Collected data
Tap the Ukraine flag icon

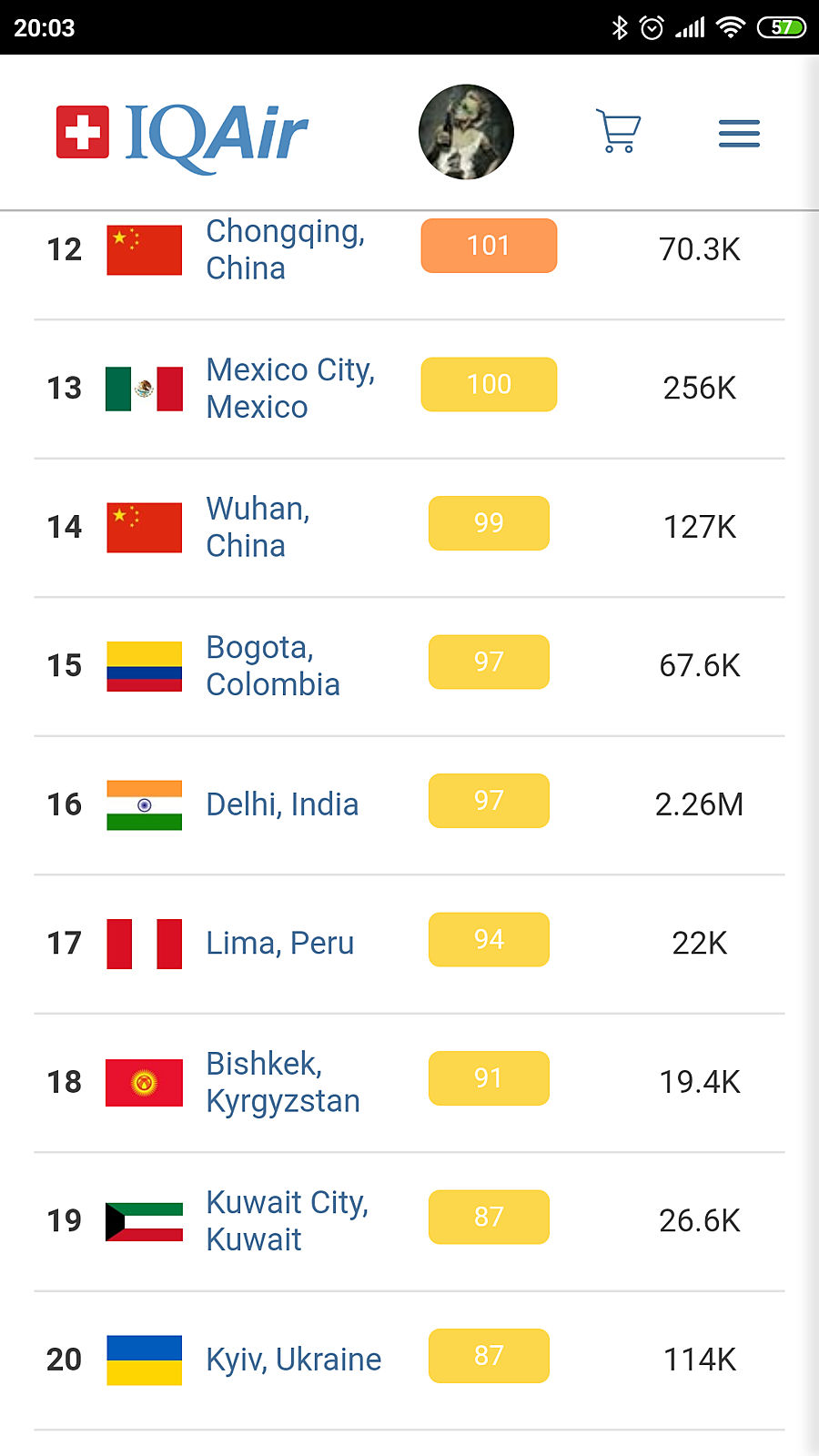click(x=144, y=1360)
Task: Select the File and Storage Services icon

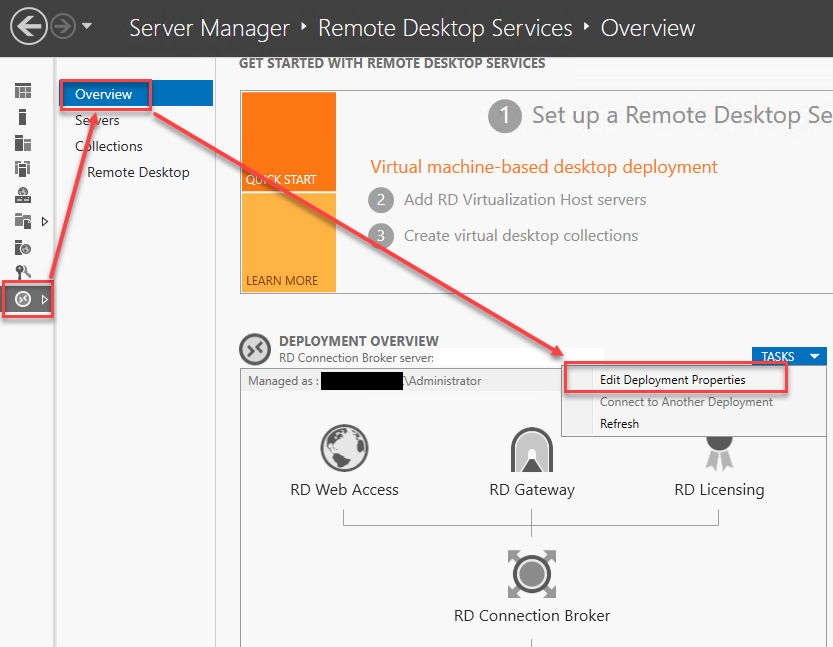Action: (x=22, y=221)
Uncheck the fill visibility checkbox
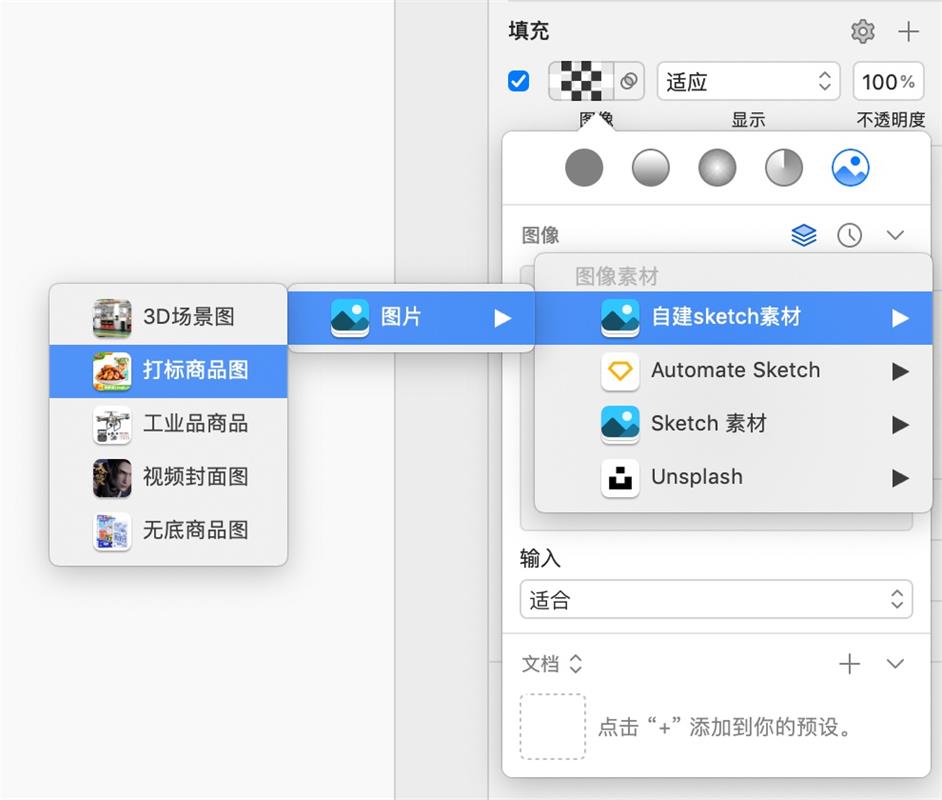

- [Exercise directions]: Print all the records again exactly; do not include any picture.

- [Output for this task]:
Tap the Ukraine flag icon

click(x=144, y=1360)
Task: Select the File and Storage Services icon

Action: (x=22, y=221)
Uncheck the fill visibility checkbox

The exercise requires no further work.